How Apple is leading the healthcare wearables revolution

“Apple announced some exciting news for health care investors last week by unveiling its new HealthKit platform, which aims to serve as a single repository for health care data from a variety of compatible devices,” Michael Douglass and David Williamson write for The Motley Fool. “A variety of companies with partnered devices were named, including Nike (with Fuelband), privately-held Epic Systems (a major EHR player), and the well-known Mayo Clinic.”

“HealthKit and Apple’s related app, called ‘Health,’ will both be part of iOS 8. And Apple’s work at providing this central information hub really highlights the opportunity in wearables,” Douglass and Williamson write. “Considering that the wearables market is estimated by research firm Canalys to reach 8 million annual shipments by the end of 2014 (before promptly tripling to 23 million in 2015), this is a hot area for investors to watch.”

In the linked video (38:03), from Where The Money Is, The Motley Fool‘s investing show, healthcare analysts Michael Douglass and David Williamson talk about the opportunities HealthKit opens up for Apple in health care and what investors should be watching for from the tech giant. Direct link to video here.


  1. One thing most people, in my opinion, miss is that Apple is usually always playing the long game, and never the short.
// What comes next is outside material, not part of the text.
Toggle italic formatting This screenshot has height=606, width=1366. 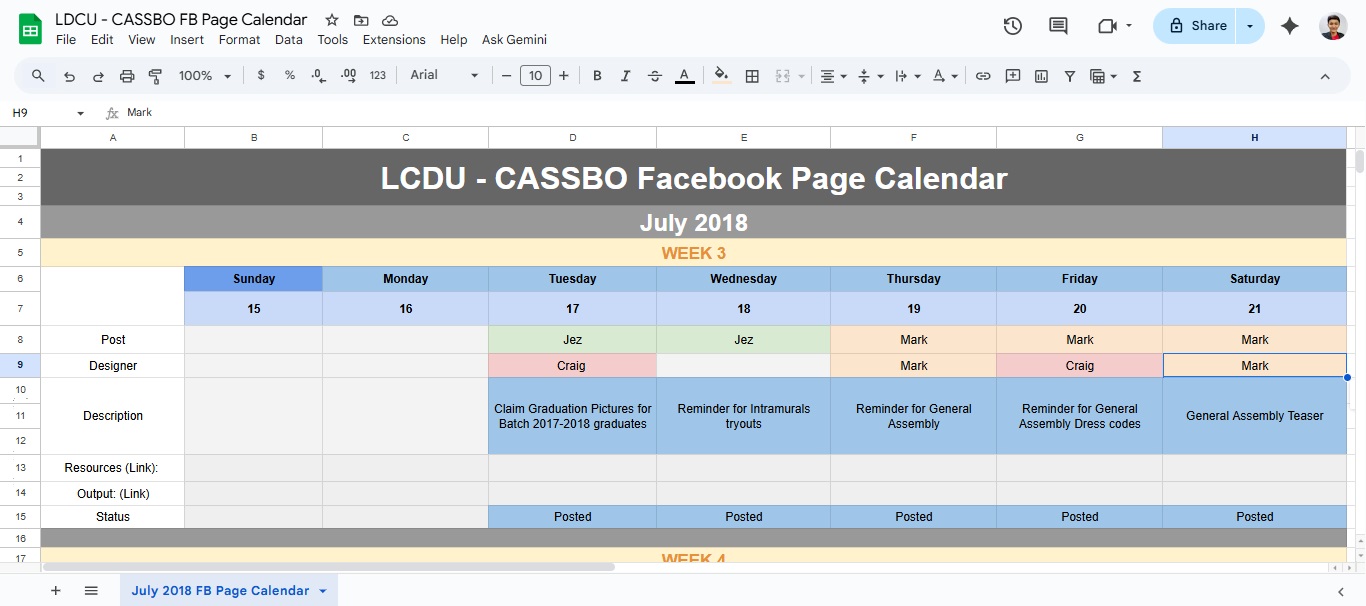pyautogui.click(x=626, y=76)
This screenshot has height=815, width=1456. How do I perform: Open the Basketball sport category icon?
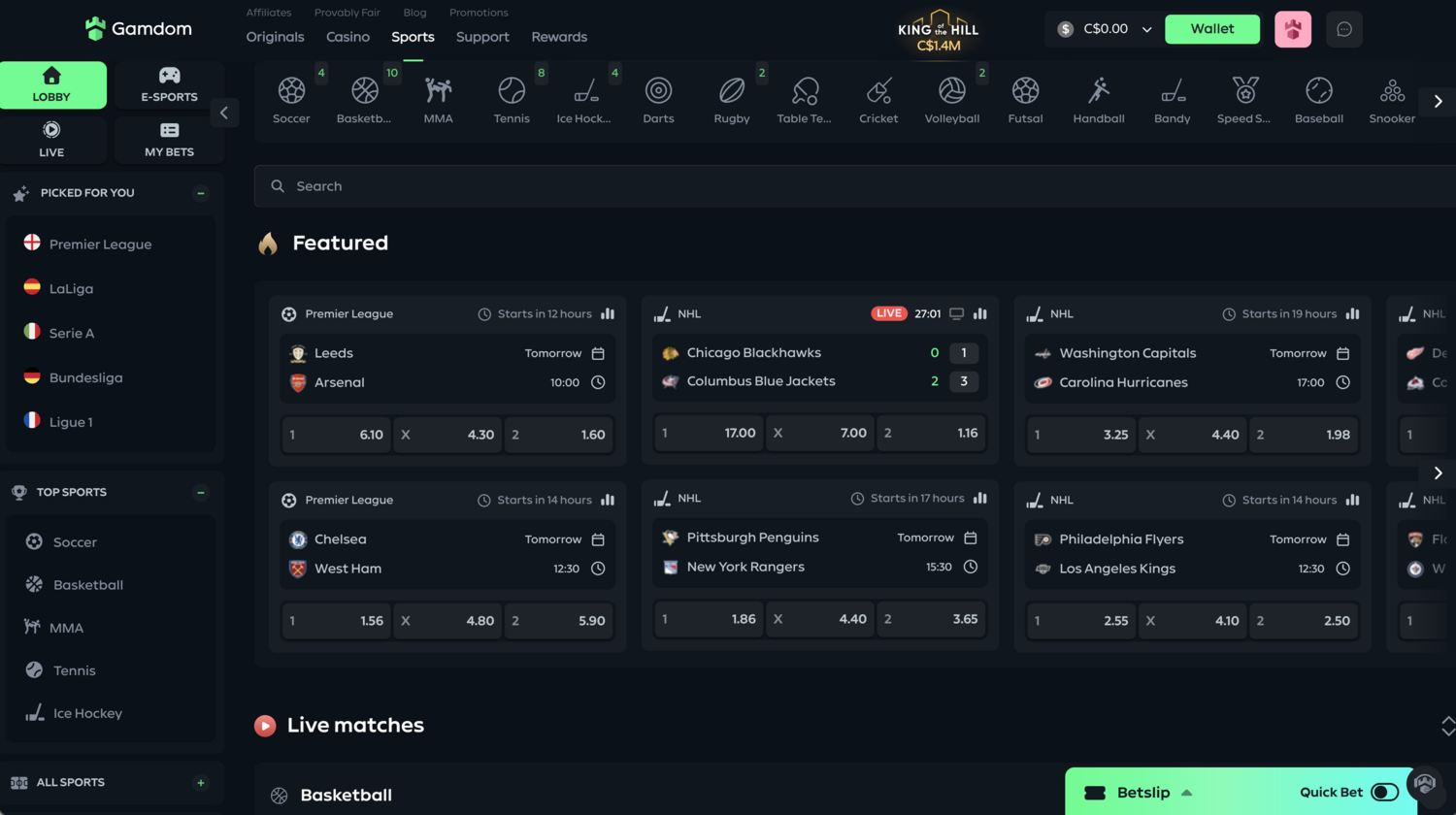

    If you looking android, or most of their operating systems, they look to see how many features that they can toss in at any one point in time without regard for whether those features even work well. I think the thought is to get into the system, and then fix it later. Apple, by contrast, makes the new features work reliably then puts it into the operating system. Then, after thorough consumer use, they expand those features to meet the needs of the end-user.

    Soon we will see why Apple made the jump to 64-bit devices. They didn’t go because they could, they did it because it’s part of the strategy for where they need to be in two or three, or even more iterations.

    1. Long view for sure, multiple steps sure, slow calculated steps sure.

      Small minded companies fight through the feature comparison list (GoogYouAreMine, SameShit, MsoftConfused). AnalCyst often forget to talk about long term factors such as Time before failure, resale value, Total cost of ownership, Customer repeat purchase, Recommending to Friend and family to name a few.

      As a huge apple product user and investor, I really hope Tim’s hiring of Beats Exec means some brain power is going behind making sure products that are purely service such as iTunes Radio get more mgmt attention and can move forward without constantly hiding behind iPhone shadows (yes iPhone is more than 50% of Apple’s revenue). Apple has failed every product that requires constant monitoring, adjusting and marketing iAd, Ping, etc… I do believe Tim has been on an executive hiring bing and I keep my fingers crossed that he is fixing the service mindset (ps. Apple tech support is excellent and I am not mixing that with products that purely service such as ping, iTunes Radio, iAd, pref ver of cloud, …)

    2. The naysayers will point put Maps wasn’t exactly carefully put out there. Funny how all the controversy could have been eliminated with the simple addition of the word “Beta.” Live and learn and you can bet they’ll never make THAT mistake again. Other than that yeah Apple is winning in the short and long haul where it counts. I do think the carnage will be particularly acute this fall upon new and updated devices release.

  2. Apple’s long view is based on market analysis, which is obvious to anyone looking at the basic numbers. I’m really surprised it took Apple this long to enter the health arena.

    The “health market” is easily understood from existing CDC, Medicare, HHS data and the market is HUGE in the US alone:

    1. 120-145 million people in the US have a chronic medical condition (> 100 million have had a STD.)
    2. Health is the #2 search category on the Internet.
    3. All health related costs are rising: insurance, deductibles, copays, delay times prior to visits/treatments.
    4. US Govt. mandates are not going to make treatment better or faster on the average (on many levels, from treating foreign nationals to excess paperwork.)

    So what can the average Jack & Jill do? Get smart.

    A. Stay healthy, stay fit, take the initiatives
    B. Track changes, find the adverse health clues as early as possible.

    C. Become a researcher for your own health profile and conditions. Make conscious decisions.

    D. Act early: Follow the money, where 80% of healthcare dollars are spent in the last 6 months of life. Which are going to be your last 6 months? After the car accident at 25 or after heart failure at 95?

    E. Be prepared to spend cash for your health and healthcare to get the best out of life.

  3. If this is true, you certainly won’t believe the Android Fanatics at CNET, ZDNET and the usual suspects. It’s a contestant, we had that for years and Apple is stealing and catching up again!!!